10 músicas sobre política no Brasil

“Amigos costuma ter no partido do governo,
Mas em tempos de eleição
Decide mostrar-se contra e outros amigos encontra
Nas hostes da oposição.
Por motivo semelhante, quando esperam que ele jante
Em casa de um ministro ou
Que compareça ao banquete de alguém que esteja em manchete,
Ele come num bistrô.” T. S. Eliot

ideologia

A música brasileira, assim como sua gente, é mista e abarca uma variedade de gêneros. Dos mais diferentes tipos, passando por inúmeros trejeitos, atravessando gerações e ritmos, os compositores da terra tematizaram sobre política, de maneira crítica, panfletária, indignada ou persuasiva. O que também traz à tona outra característica rica e importante, fundamental, tanto para a música quanto para a política: a diversidade de opiniões que compõe uma democracia. Eleja o seu candidato preferido, eles desfilam com seus galardões. Noel Rosa, Cazuza, Adoniran Barbosa, Lobão, Raul Seixas, Nássara, João do Vale, Renato Russo, Arlindo Marques apresentam propostas.

Onde está a honestidade? (1933) – Noel Rosa
Logo na primeira metade da década de 1930, a música brasileira versava sobre política. E o título da canção era justamente “Onde está a honestidade?”, um samba de Noel Rosa lançado pelo próprio. Século depois, e a música continua atual, o que prova não apenas o poder de captura e síntese de Noel Rosa, como a percepção de que a crônica dos costumes nacionais não se alterou de maneira dramática dali pra cá. Ou talvez seja esse o drama. A letra não poderia ser mais precisa: “Você tem palacete reluzente/Tem joias e criados à vontade/Sem ter nenhuma herança nem parente/Só anda de automóvel na cidade/E o povo já pergunta com maldade:/‘Onde está a honestidade?’”.

A menina presidência (1937) – Nássara e Cristóvão Alencar
Em 1937, não se aventava a possibilidade de uma mulher governar o Brasil, ainda assim o gênero feminino se via presente na marchinha composta por Nássara e Cristóvão Alencar, lançada por Silvio Caldas na companhia da Orquestra Odeon.
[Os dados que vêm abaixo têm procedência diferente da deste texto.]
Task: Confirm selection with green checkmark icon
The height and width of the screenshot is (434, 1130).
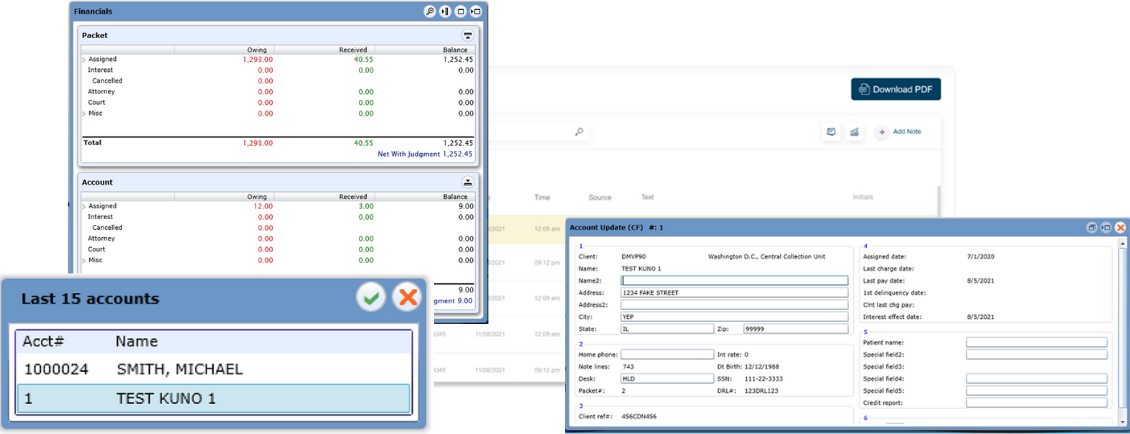Action: coord(371,297)
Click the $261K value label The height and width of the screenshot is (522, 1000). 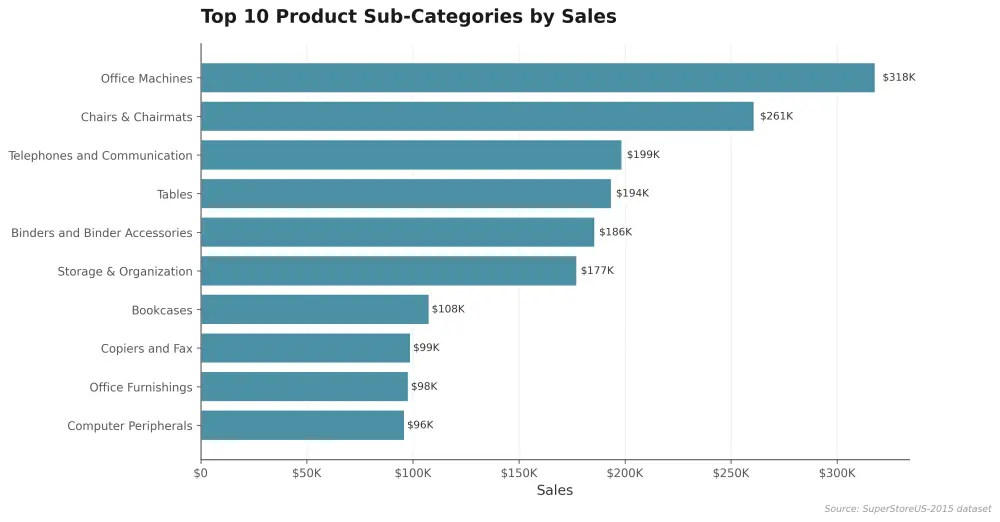click(x=776, y=116)
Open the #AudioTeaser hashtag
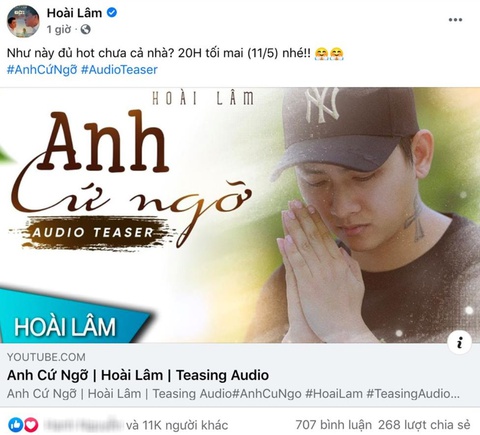Screen dimensions: 480x435 (x=119, y=70)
O título “A menina presidência”, era referência à disputa entre três homens ao cargo: Armando Salles de Oliveira, chamado de “seu Manduca” na letra, Oswaldo Aranha, tratado por “seu Vavá”, e Getúlio Vargas, o vencedor, na ocasião, referido como “seu Gegê”, que desejavam essa vitória como a uma mulher. A marchinha tornou-se vencedora de um concurso promovido pelo jornal “A Noite”, intitulado “Quem Será o Homem?”.

Se eu fosse Getúlio (1954) – Arlindo Marques Jr. e Roberto Roberti
Em 1954 a palavra “mamata” já estava tão impregnava no dia a dia dos brasileiros, e da política do país, que foi parar, com justiça, numa marchinha de Arlindo Marques Jr. e Roberto Roberti, que dá boa medida dos feitos de nossos representantes quando ocupam cargos públicos. “Se eu fosse Getúlio”, dava dicas ao ditador sobre como solucionar os graves problemas sociais e econômicos que assolavam a nação. Cheia de ironia e cinismo, a receita era aparentemente simples, questão de colocar os doutores e funcionários públicos para trabalhar. “Mandava muita loura/Plantar cenoura/E muito bonitão/Plantar feijão/E essa gente da mamata/Eu mandava plantar batata”.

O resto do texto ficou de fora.